Entre os presentes, o presidente Carlos Lupi, o presidenciável Ciro Gomes e o pré-candidato ao governo do RJ, Rodrigo Neves.
Nascido e criado na favela do Jacarezinho, na capital fluminense, David Miranda concedeu entrevista ao BRI e falou sobre suas origens e bandeiras.
Além disso, comentou os ataques sofridos por apoiadores de Lula após anunciar sua saída do PSOL e revelou sua obstinação em resgatar o legado de Leonel Brizola na luta política.
“A política para mim não é uma carreira, e sim uma luta por justiça social, uma luta para defender aqueles que como eu sempre foram colocados à margem da sociedade, por isso, optei por estar do lado de quem tem um projeto econômico mais à esquerda e que verdadeiramente prioriza os pobres, favelados e o povo da periferia.” – David Miranda (PDT-RJ)
‘Cria’ dos CIEPs de Brizola
David foi aluno de um Ciep construído pelo governo de Leonel Brizola na entrada da favela do Jacarezinho e se diz fruto da educação pensada por Darcy Ribeiro para emancipar os pobres.
O jovem parlamentar diz que não se trata apenas de recuperar o legado da revolução educacional de Brizola e Darcy, mas de atualizá-la de acordo com os desafios dos tempos atuais, incluindo no ensino práticas antirracistas, contra a discriminação sexual, ensino de inclusão e a diversidade, ensino de questões climáticas, ambientais, assim como ensino de ciência, tecnologia e inovações.
“É este projeto de escola pública que defendo, que ofereça educação de qualidade como direito básico de todos os brasileiros, que mantenha crianças e jovens, filhos de pais trabalhadores, na escola em turno integral, que contribua para segurança alimentar ao oferecer refeições saudáveis e nutritivas, que acolha toda a comunidade com atividades de esporte, lazer e cultura inclusive aos finais de semana.”

### [Trechos da listagem]
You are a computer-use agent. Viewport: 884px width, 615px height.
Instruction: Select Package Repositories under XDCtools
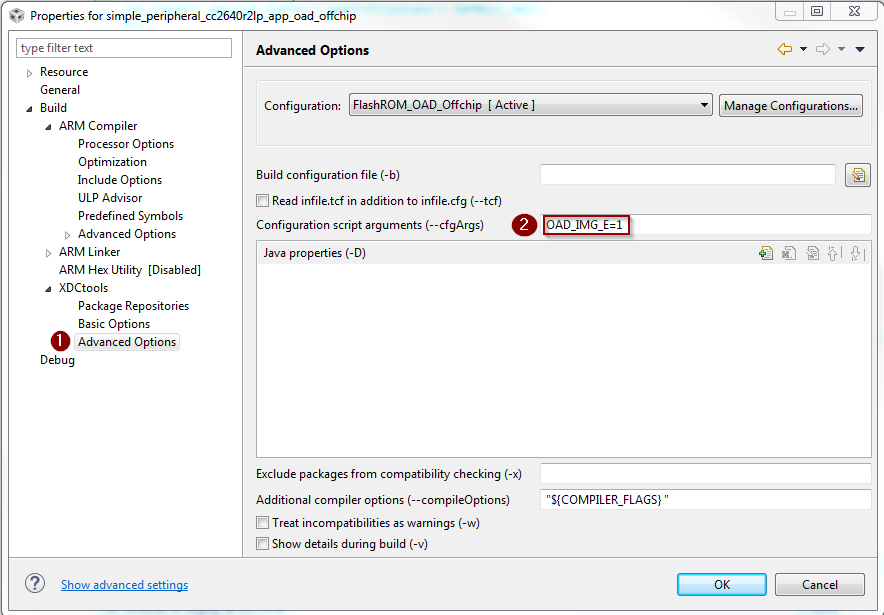[133, 306]
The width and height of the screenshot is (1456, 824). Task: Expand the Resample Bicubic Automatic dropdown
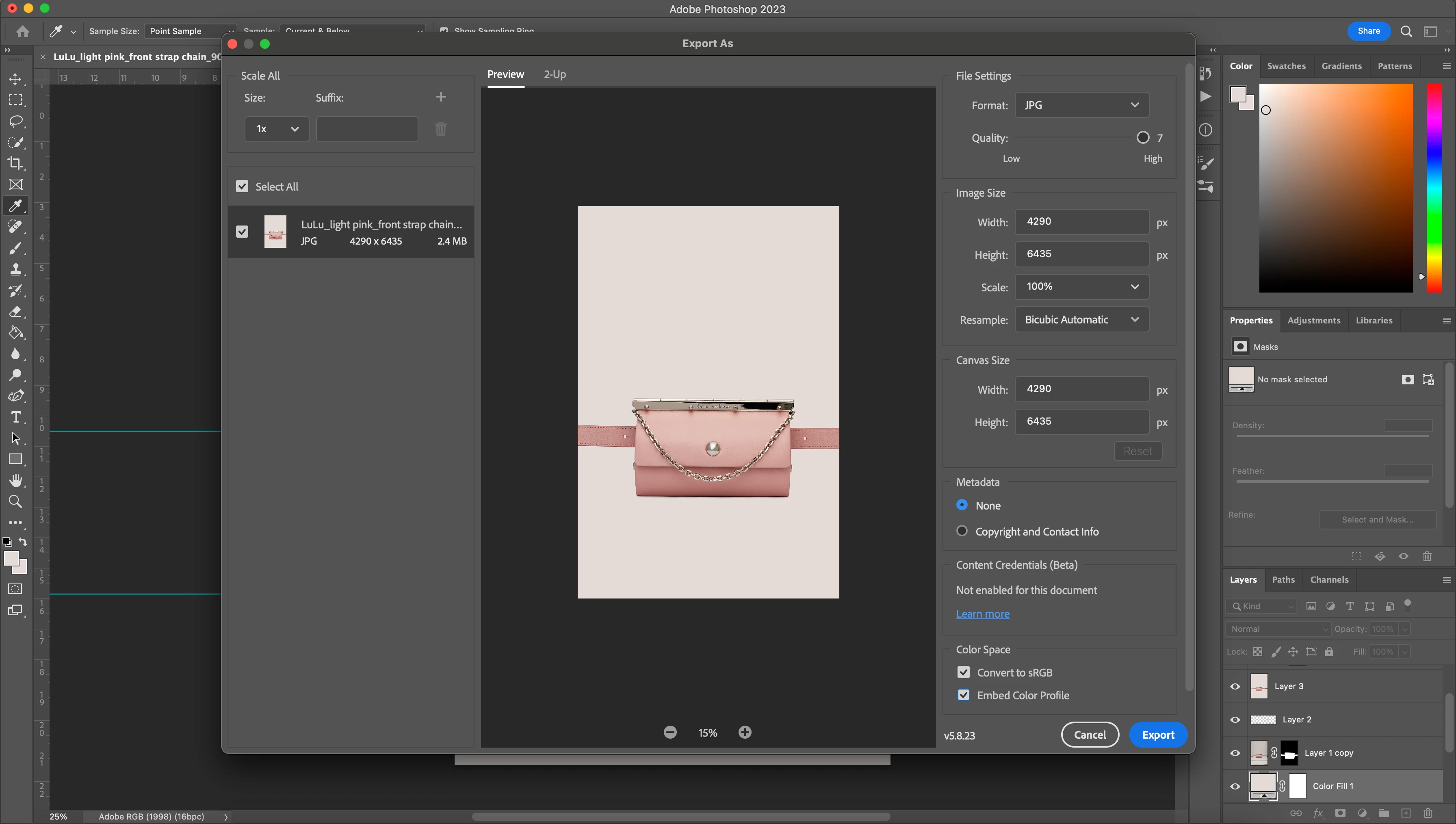pos(1081,320)
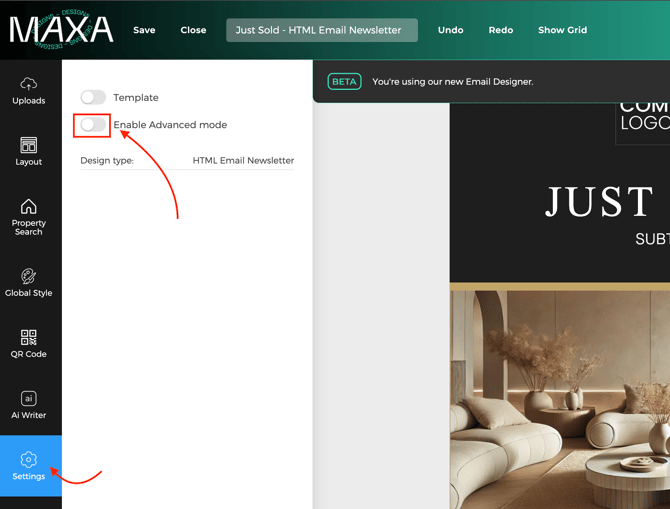Enable Advanced mode toggle
Screen dimensions: 670x509
click(93, 125)
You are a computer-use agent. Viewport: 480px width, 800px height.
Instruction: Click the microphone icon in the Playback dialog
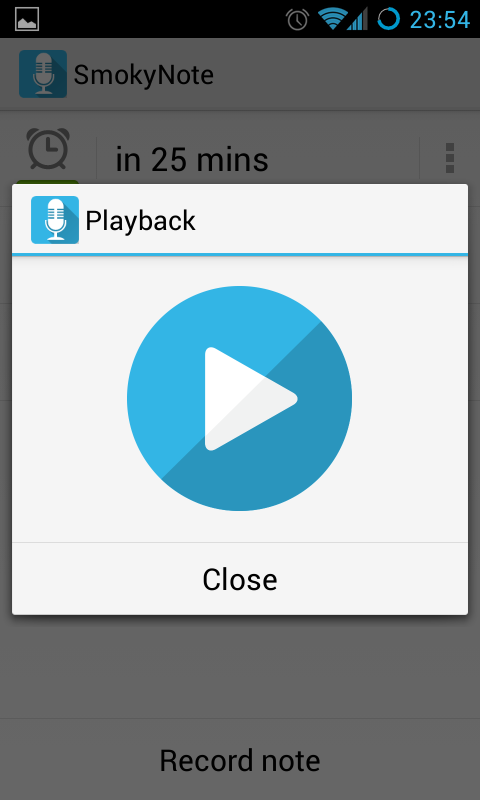click(x=55, y=220)
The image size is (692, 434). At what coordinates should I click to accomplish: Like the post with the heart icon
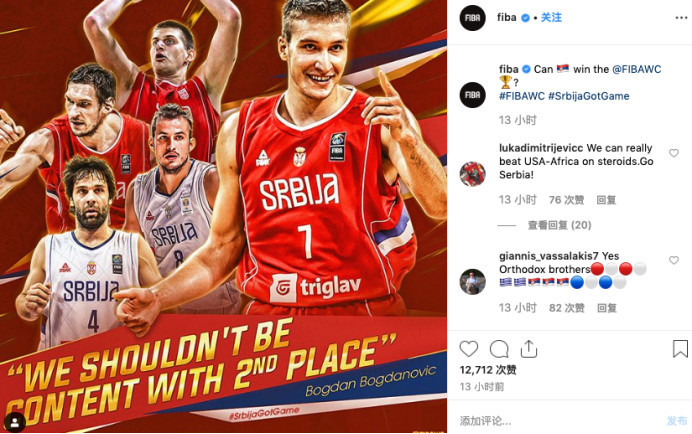469,349
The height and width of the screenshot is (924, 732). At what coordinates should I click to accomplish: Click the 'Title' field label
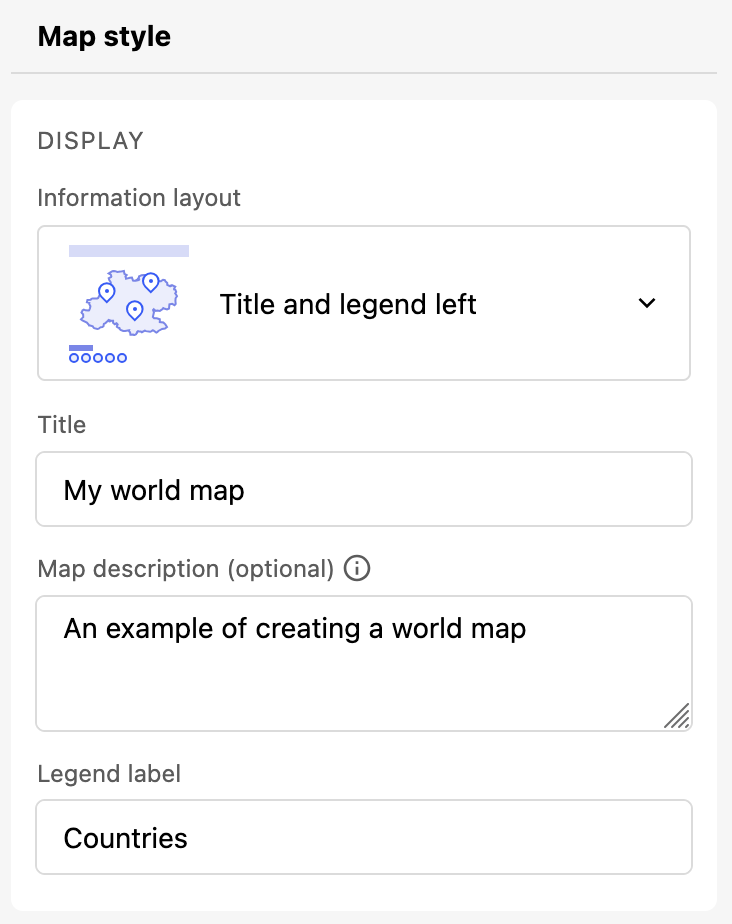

### [Enunciado 1]
Escreva o texto fornecido na íntegra, sem nenhuma alteração.
### [Enunciado 2]
Por favor, devolva a listagem inteira linha por linha, sem mudar nada, mas deixe as imagens de fora.
O texto fornecido e a listagem não têm relação entre si.

### [Resultado 1]
Entre os presentes, o presidente Carlos Lupi, o presidenciável Ciro Gomes e o pré-candidato ao governo do RJ, Rodrigo Neves.
Nascido e criado na favela do Jacarezinho, na capital fluminense, David Miranda concedeu entrevista ao BRI e falou sobre suas origens e bandeiras.
Além disso, comentou os ataques sofridos por apoiadores de Lula após anunciar sua saída do PSOL e revelou sua obstinação em resgatar o legado de Leonel Brizola na luta política.
“A política para mim não é uma carreira, e sim uma luta por justiça social, uma luta para defender aqueles que como eu sempre foram colocados à margem da sociedade, por isso, optei por estar do lado de quem tem um projeto econômico mais à esquerda e que verdadeiramente prioriza os pobres, favelados e o povo da periferia.” – David Miranda (PDT-RJ)
‘Cria’ dos CIEPs de Brizola
David foi aluno de um Ciep construído pelo governo de Leonel Brizola na entrada da favela do Jacarezinho e se diz fruto da educação pensada por Darcy Ribeiro para emancipar os pobres.
O jovem parlamentar diz que não se trata apenas de recuperar o legado da revolução educacional de Brizola e Darcy, mas de atualizá-la de acordo com os desafios dos tempos atuais, incluindo no ensino práticas antirracistas, contra a discriminação sexual, ensino de inclusão e a diversidade, ensino de questões climáticas, ambientais, assim como ensino de ciência, tecnologia e inovações.
“É este projeto de escola pública que defendo, que ofereça educação de qualidade como direito básico de todos os brasileiros, que mantenha crianças e jovens, filhos de pais trabalhadores, na escola em turno integral, que contribua para segurança alimentar ao oferecer refeições saudáveis e nutritivas, que acolha toda a comunidade com atividades de esporte, lazer e cultura inclusive aos finais de semana.”

### [Resultado 2]
You are a computer-use agent. Viewport: 884px width, 615px height.
Instruction: Select Package Repositories under XDCtools
[133, 306]
The width and height of the screenshot is (1456, 824). Task: Expand the Resample Bicubic Automatic dropdown
pos(1081,320)
Enable Advanced mode toggle
Screen dimensions: 670x509
click(93, 125)
You are a computer-use agent. Viewport: 480px width, 800px height.
Instruction: Click the microphone icon in the Playback dialog
click(x=55, y=220)
The image size is (692, 434). At what coordinates should I click to accomplish: Like the post with the heart icon
469,349
The height and width of the screenshot is (924, 732). At what coordinates should I click to accomplish: Click the 'Title' field label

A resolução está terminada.